軽くて小さくて、スタイリッシュ、導入もスムーズなのが嬉しい

 Clavister が納品されたときに、研究開発部CS 課の佐藤裕介様がまず感じたのは思ったより軽くて小さい事、黒い外装がスタイリッシュということだった。
「設置スペースをとらず、稼働音もほとんどしないので、専用のサーバールームを設けることのできない、小規模オフィスにも適した製品だと感じています。」
また、独自開発のファームウェアについてもこう語る。
「Linux などのオープンソースソフトウェアを使用しない独自開発ファームウェアだから不安、というのはありませんでした。むしろ、独自性により攻撃の対象になりにくいというメリットを高く評価しています。」 導入は極めてスムーズだった。事前に既存のルーターのコンフィギュレーションや回線の契約内容を知らせ、納品時には必要な設定が済んでいたので、設置・接続後、すぐに問題無く稼働開始となった。
「複数の外注先とのVPN 接続など、やや複雑なネットワークを使ってきたことや、UTM をNURO 回線の配下に置く必要があることなど、当社独自の環境に適応するために、設置後にも設定には手間取るだろうと予想していましたが、まったくそんなことは無かったですね。」

コストパフォーマンスの高さと堅牢性に満足

導入後は順調稼働が続いている。Clavister を素通りしたウイルスがエンドポイントで検知されたなどということも今のところ無く、高精度のアンチウイルス機能が成果を挙げている。
一部フィルタリング設定等のチューニングを行ったり、特定のアプリケーション起動時に発生する警告ログを出さないようにするなど、自社での運用への最適化を続けることで、可用性も高まっている。
「業務に無関係なウェブサイトの閲覧を遮断するとか、導入後にも、いろいろと設定変更を試しています。企業のセキュリティポリシーに合わせて簡単に最適化できるのも、Clavister の良さですね。」と佐藤様。

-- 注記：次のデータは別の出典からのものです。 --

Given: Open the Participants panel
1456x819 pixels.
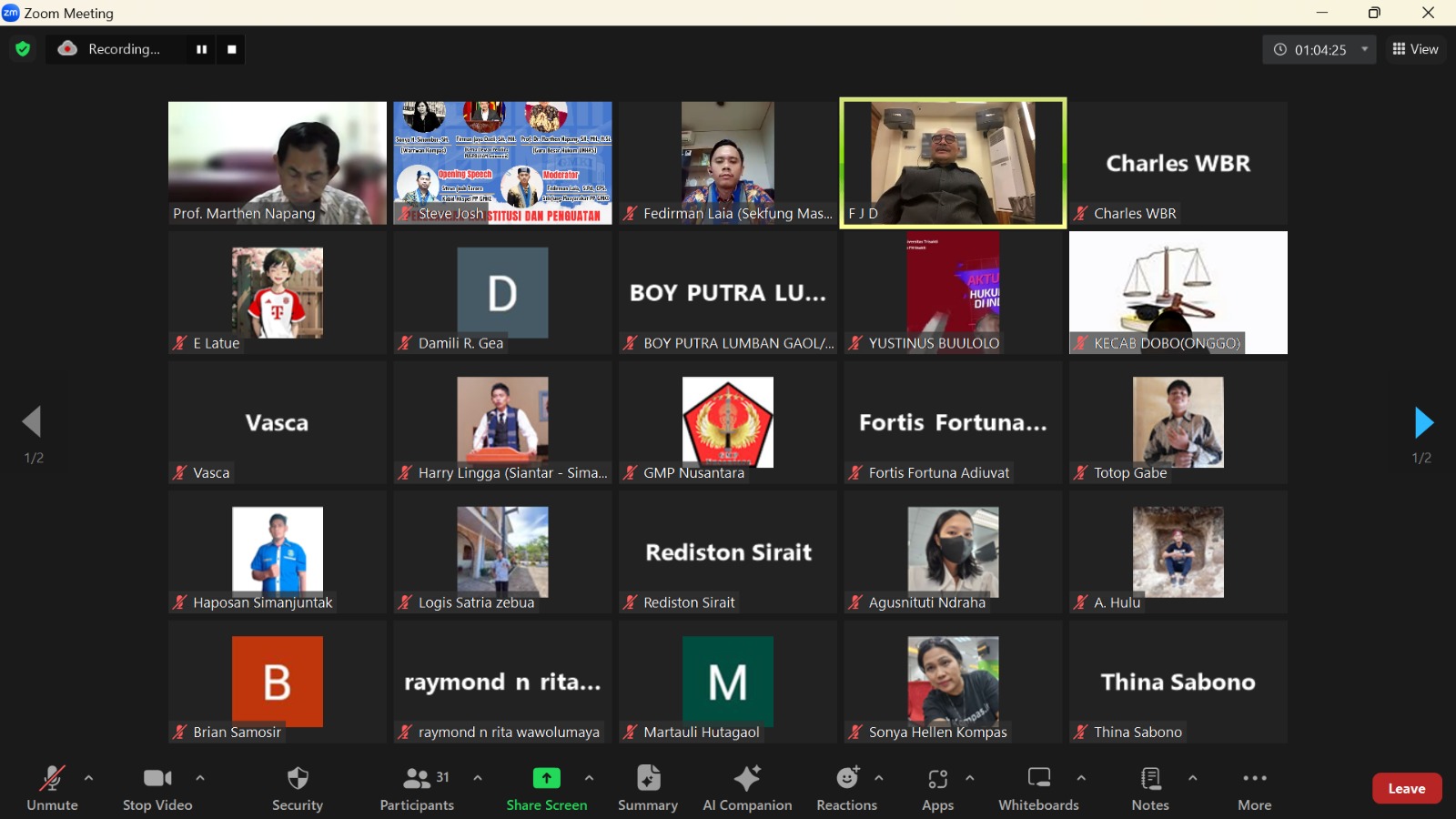Looking at the screenshot, I should point(417,788).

小川様はClavister のパフォーマンスを高く評価する。
「バックアップデータのやりとりなど、クラウドとのセッション数が結構あることから、瞬間的にトラフィックが上がる事もあります。そうした際にもClavister は問題無く処理できています。搭載されたソフトウェアがファイアウォールに特化されサイズも小さいことが、軽快な動作を生んでいるのかもしれません。この価格レンジでこれだけのパフォーマンスは他の機種では得難いのではないでしょうか。また、ハードディスクやファンなどの駆動部位が無
い構造は故障のリスクが少ないこともメリット感があります。
当社のようなIT 企業だけでなく、セキュリティの専門家を持たない会社にも、1 台で豊富な機能を持ち、コストパフォーマンスが高いClavister は最適製品だと思います。」

株式会社アール・アイ ( RI Co.,Ltd. )

所在地
東京都千代田区神田鍛冶町3-5-8 神田木原ビル
代表者
代表取締役社長 小川 敦
事業内容
アール・アイは「ソフトウェアで新たな常識を創造する」を理念に、様々な製品を開発してきました。なかでも、同社が純国産で開発した、企業内クライアントバックアップ関連製品は、1 万社以上の企業・団体に採用されています。
現在は「総合データプロテクションメーカー」へと事業領域を広げ、「安心」と「便利」を両立させた多彩なセキュリティソリューションを提供しています。